- _Exercise_
A verbatim transcription of every record below is required.

------------------------------------

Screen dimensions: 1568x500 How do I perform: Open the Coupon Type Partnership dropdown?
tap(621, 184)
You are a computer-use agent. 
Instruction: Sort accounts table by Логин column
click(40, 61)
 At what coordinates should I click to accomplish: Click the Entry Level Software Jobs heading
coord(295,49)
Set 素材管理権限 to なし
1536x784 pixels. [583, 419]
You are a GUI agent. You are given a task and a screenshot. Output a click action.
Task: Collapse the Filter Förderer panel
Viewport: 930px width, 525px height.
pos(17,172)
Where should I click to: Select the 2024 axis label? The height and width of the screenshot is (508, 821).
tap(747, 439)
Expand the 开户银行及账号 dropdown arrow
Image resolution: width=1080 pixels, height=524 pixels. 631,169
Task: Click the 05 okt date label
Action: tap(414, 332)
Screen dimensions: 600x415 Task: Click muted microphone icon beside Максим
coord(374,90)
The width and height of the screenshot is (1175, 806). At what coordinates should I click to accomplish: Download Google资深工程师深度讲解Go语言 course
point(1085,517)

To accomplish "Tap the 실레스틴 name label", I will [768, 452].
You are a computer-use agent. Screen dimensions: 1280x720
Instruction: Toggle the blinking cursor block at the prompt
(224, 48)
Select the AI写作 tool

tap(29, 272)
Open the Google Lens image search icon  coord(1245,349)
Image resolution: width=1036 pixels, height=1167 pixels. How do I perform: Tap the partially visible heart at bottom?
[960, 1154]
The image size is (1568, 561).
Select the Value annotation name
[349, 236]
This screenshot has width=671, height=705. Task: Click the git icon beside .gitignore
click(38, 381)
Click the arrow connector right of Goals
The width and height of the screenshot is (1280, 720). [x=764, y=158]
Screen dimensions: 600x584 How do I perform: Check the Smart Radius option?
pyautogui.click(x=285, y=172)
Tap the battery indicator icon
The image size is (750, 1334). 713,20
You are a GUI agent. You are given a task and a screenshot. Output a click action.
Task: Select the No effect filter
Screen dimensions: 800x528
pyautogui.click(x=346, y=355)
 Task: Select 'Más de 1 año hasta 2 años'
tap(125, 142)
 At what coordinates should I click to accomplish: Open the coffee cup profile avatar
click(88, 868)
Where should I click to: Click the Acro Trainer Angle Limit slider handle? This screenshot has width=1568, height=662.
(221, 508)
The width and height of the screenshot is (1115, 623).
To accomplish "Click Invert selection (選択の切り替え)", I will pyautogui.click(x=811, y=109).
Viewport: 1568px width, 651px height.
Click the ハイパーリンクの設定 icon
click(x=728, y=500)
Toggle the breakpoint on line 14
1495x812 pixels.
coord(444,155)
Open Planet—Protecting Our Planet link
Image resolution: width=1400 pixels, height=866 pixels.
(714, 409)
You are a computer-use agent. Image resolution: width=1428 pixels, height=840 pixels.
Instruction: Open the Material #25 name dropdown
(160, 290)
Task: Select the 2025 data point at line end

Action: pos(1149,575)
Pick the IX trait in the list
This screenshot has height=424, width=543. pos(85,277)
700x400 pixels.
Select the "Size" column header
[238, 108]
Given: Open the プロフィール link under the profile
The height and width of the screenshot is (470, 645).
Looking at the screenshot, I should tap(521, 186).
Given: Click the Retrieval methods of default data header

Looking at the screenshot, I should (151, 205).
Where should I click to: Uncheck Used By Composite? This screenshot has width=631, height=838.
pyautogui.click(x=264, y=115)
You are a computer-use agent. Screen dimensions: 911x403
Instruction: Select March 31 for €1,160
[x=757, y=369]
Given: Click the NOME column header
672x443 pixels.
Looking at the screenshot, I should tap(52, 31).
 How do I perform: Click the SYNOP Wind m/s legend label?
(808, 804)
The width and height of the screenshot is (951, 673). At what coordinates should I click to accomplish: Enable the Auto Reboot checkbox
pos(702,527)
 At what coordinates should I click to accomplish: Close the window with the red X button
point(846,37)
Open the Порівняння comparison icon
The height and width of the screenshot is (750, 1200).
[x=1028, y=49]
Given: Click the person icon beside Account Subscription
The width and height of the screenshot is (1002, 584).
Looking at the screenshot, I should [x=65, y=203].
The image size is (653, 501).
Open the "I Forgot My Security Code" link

------------------------------------

- _Answer_
Screen dimensions: 1568x500 How do I perform: Open the Coupon Type Partnership dropdown?
tap(621, 184)
You are a computer-use agent. 
Instruction: Sort accounts table by Логин column
click(40, 61)
 At what coordinates should I click to accomplish: Click the Entry Level Software Jobs heading
coord(295,49)
Set 素材管理権限 to なし
1536x784 pixels. [583, 419]
You are a GUI agent. You are given a task and a screenshot. Output a click action.
Task: Collapse the Filter Förderer panel
Viewport: 930px width, 525px height.
pos(17,172)
Where should I click to: Select the 2024 axis label? The height and width of the screenshot is (508, 821).
tap(747, 439)
Expand the 开户银行及账号 dropdown arrow
Image resolution: width=1080 pixels, height=524 pixels. 631,169
Task: Click the 05 okt date label
Action: tap(414, 332)
Screen dimensions: 600x415 Task: Click muted microphone icon beside Максим
coord(374,90)
The width and height of the screenshot is (1175, 806). At what coordinates should I click to accomplish: Download Google资深工程师深度讲解Go语言 course
point(1085,517)

To accomplish "Tap the 실레스틴 name label", I will [768, 452].
You are a computer-use agent. Screen dimensions: 1280x720
Instruction: Toggle the blinking cursor block at the prompt
(224, 48)
Select the AI写作 tool

tap(29, 272)
Open the Google Lens image search icon  coord(1245,349)
Image resolution: width=1036 pixels, height=1167 pixels. How do I perform: Tap the partially visible heart at bottom?
[960, 1154]
The image size is (1568, 561).
Select the Value annotation name
[349, 236]
This screenshot has width=671, height=705. Task: Click the git icon beside .gitignore
click(38, 381)
Click the arrow connector right of Goals
The width and height of the screenshot is (1280, 720). [x=764, y=158]
Screen dimensions: 600x584 How do I perform: Check the Smart Radius option?
pyautogui.click(x=285, y=172)
Tap the battery indicator icon
The image size is (750, 1334). 713,20
You are a GUI agent. You are given a task and a screenshot. Output a click action.
Task: Select the No effect filter
Screen dimensions: 800x528
pyautogui.click(x=346, y=355)
 Task: Select 'Más de 1 año hasta 2 años'
tap(125, 142)
 At what coordinates should I click to accomplish: Open the coffee cup profile avatar
click(88, 868)
Where should I click to: Click the Acro Trainer Angle Limit slider handle? This screenshot has width=1568, height=662.
(221, 508)
The width and height of the screenshot is (1115, 623).
To accomplish "Click Invert selection (選択の切り替え)", I will pyautogui.click(x=811, y=109).
Viewport: 1568px width, 651px height.
Click the ハイパーリンクの設定 icon
click(x=728, y=500)
Toggle the breakpoint on line 14
1495x812 pixels.
coord(444,155)
Open Planet—Protecting Our Planet link
Image resolution: width=1400 pixels, height=866 pixels.
(714, 409)
You are a computer-use agent. Image resolution: width=1428 pixels, height=840 pixels.
Instruction: Open the Material #25 name dropdown
(160, 290)
Task: Select the 2025 data point at line end

Action: pos(1149,575)
Pick the IX trait in the list
This screenshot has height=424, width=543. pos(85,277)
700x400 pixels.
Select the "Size" column header
[238, 108]
Given: Open the プロフィール link under the profile
The height and width of the screenshot is (470, 645).
Looking at the screenshot, I should tap(521, 186).
Given: Click the Retrieval methods of default data header

Looking at the screenshot, I should (151, 205).
Where should I click to: Uncheck Used By Composite? This screenshot has width=631, height=838.
pyautogui.click(x=264, y=115)
You are a computer-use agent. Screen dimensions: 911x403
Instruction: Select March 31 for €1,160
[x=757, y=369]
Given: Click the NOME column header
672x443 pixels.
Looking at the screenshot, I should tap(52, 31).
 How do I perform: Click the SYNOP Wind m/s legend label?
(808, 804)
The width and height of the screenshot is (951, 673). At what coordinates should I click to accomplish: Enable the Auto Reboot checkbox
pos(702,527)
 At what coordinates should I click to accomplish: Close the window with the red X button
point(846,37)
Open the Порівняння comparison icon
The height and width of the screenshot is (750, 1200).
[x=1028, y=49]
Given: Click the person icon beside Account Subscription
The width and height of the screenshot is (1002, 584).
Looking at the screenshot, I should [x=65, y=203].
The image size is (653, 501).
Open the "I Forgot My Security Code" link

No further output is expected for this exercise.